# Exercise directions
What you return should be the entries, unchanged, without their pictures.
--------------------------------------------------
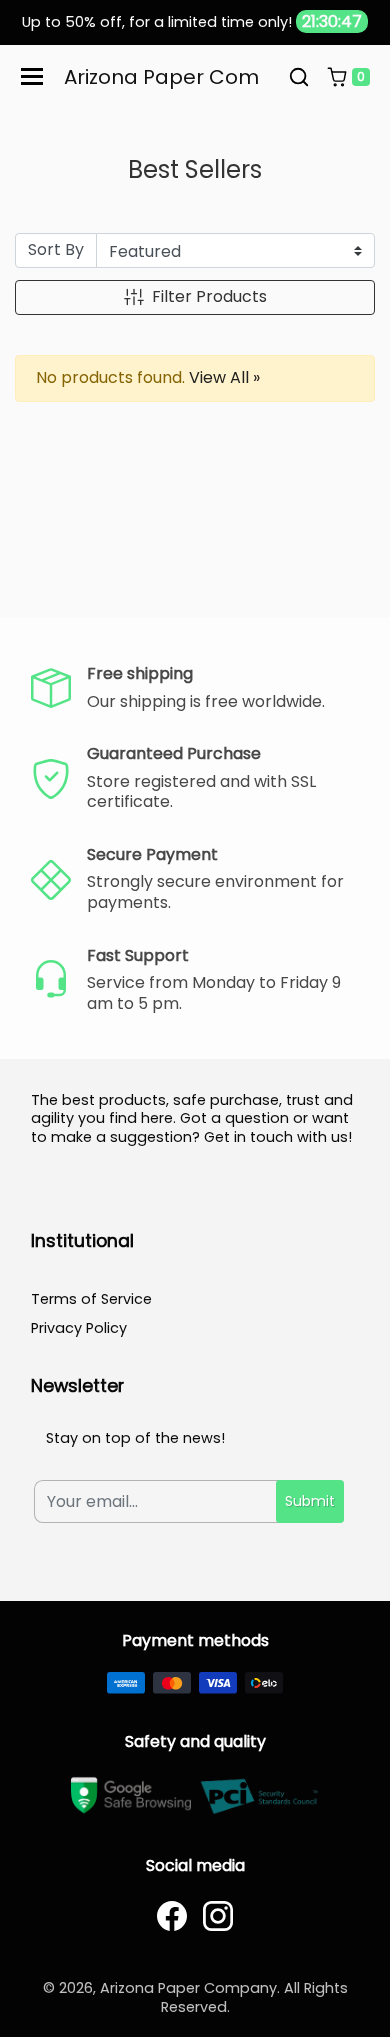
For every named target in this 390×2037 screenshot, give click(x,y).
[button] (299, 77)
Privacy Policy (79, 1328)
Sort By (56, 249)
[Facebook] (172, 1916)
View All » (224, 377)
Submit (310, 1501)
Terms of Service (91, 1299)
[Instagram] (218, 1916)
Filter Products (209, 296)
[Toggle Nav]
--------------------------------------------------
# Task result
For every named target in this 390×2037 screenshot, give click(x,y).
[button] (299, 77)
Privacy Policy (79, 1328)
Sort By (56, 249)
[Facebook] (172, 1916)
View All » (224, 377)
Submit (310, 1501)
Terms of Service (91, 1299)
[Instagram] (218, 1916)
Filter Products (209, 296)
[Toggle Nav]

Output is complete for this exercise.